**Dataset entries**
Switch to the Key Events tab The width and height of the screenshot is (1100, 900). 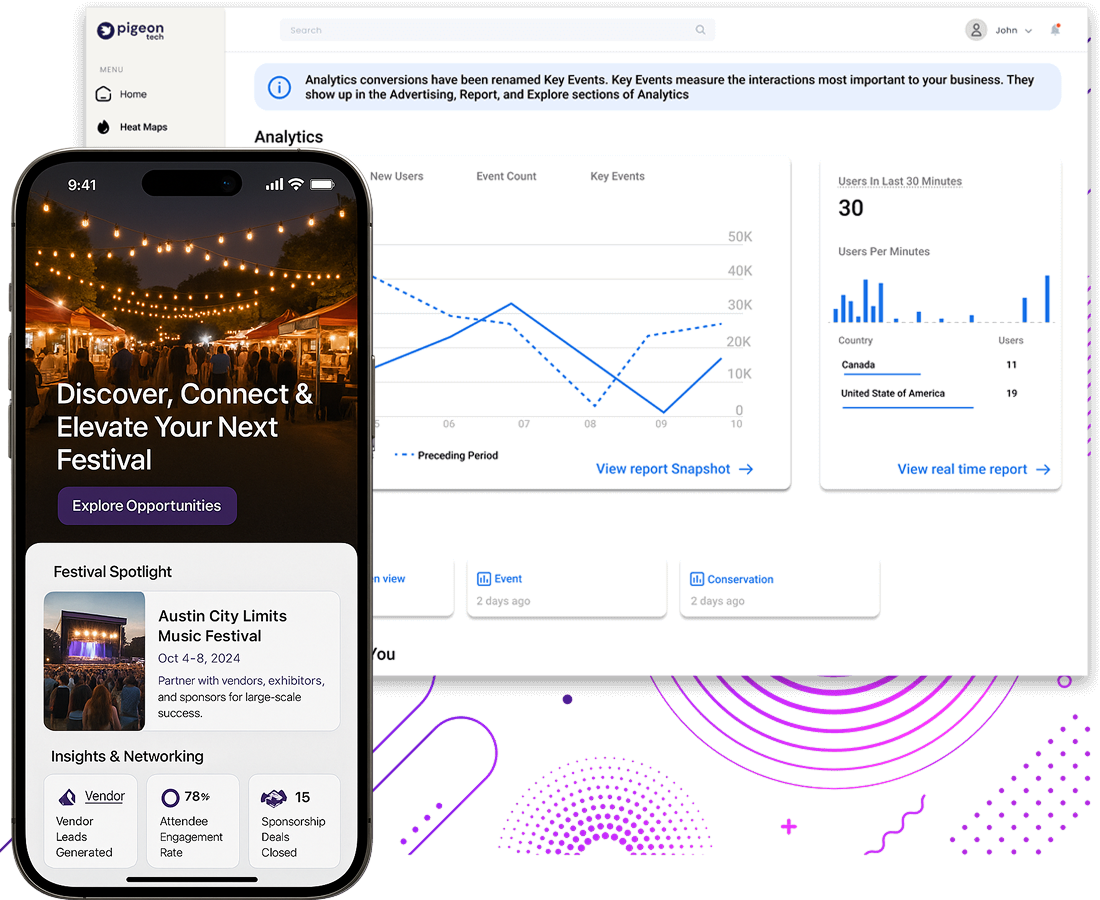(617, 176)
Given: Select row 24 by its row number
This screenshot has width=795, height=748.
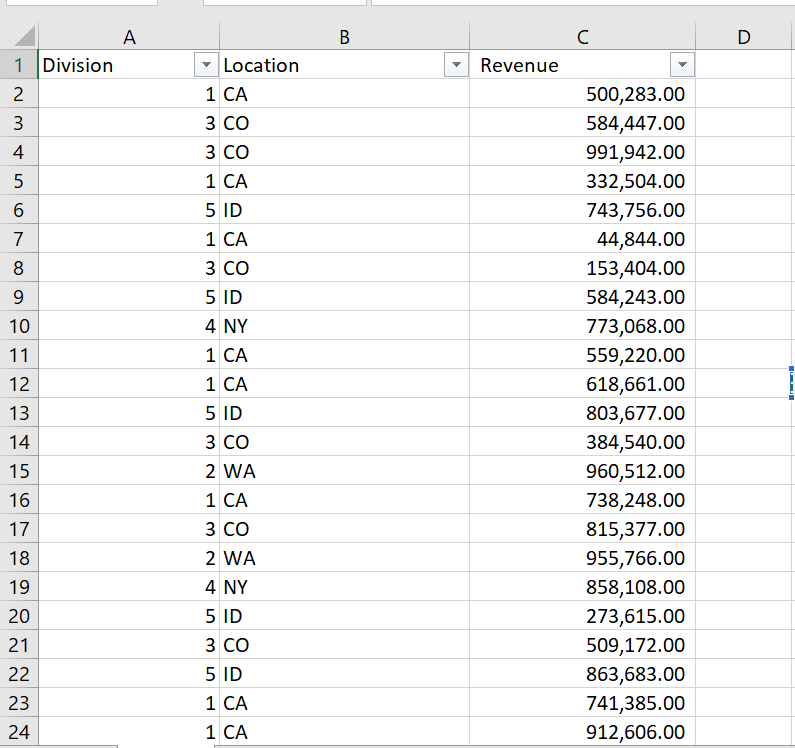Looking at the screenshot, I should (18, 732).
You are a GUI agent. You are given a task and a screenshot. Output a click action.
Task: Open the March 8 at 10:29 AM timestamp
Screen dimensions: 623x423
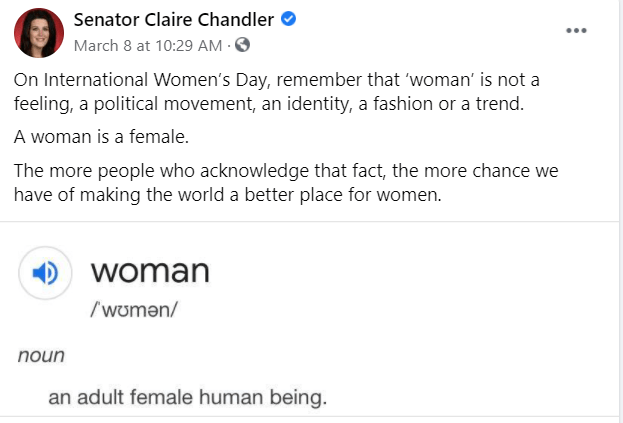point(148,45)
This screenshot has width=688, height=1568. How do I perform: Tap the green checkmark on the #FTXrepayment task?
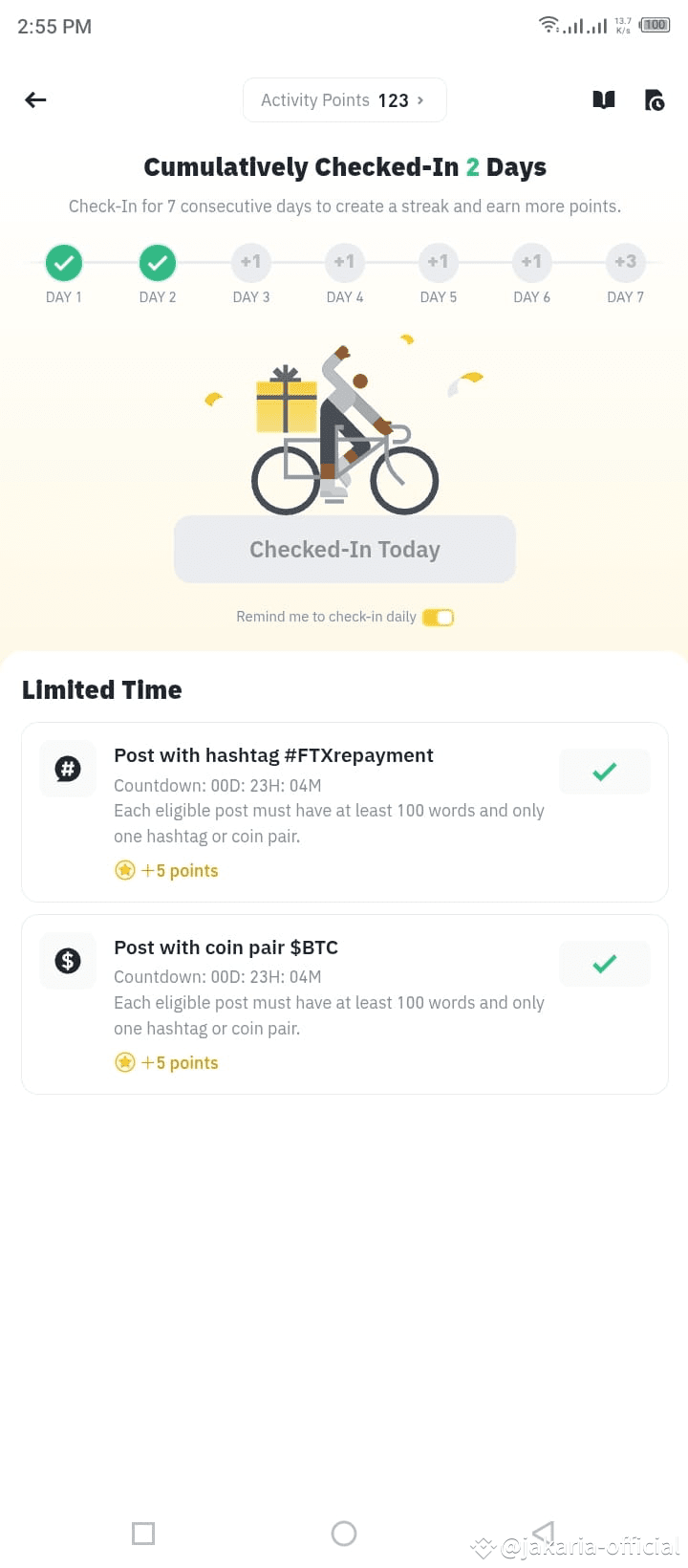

**What you will do**
Set down word for word each line from the one containing "Task: Open the March 8 at 10:29 AM timestamp" through the end of the material, and keep the pictures out of it.

**Task output**
Task: Open the March 8 at 10:29 AM timestamp
Screen dimensions: 623x423
point(148,45)
This screenshot has width=688, height=1568. How do I perform: Tap the green checkmark on the #FTXrepayment task?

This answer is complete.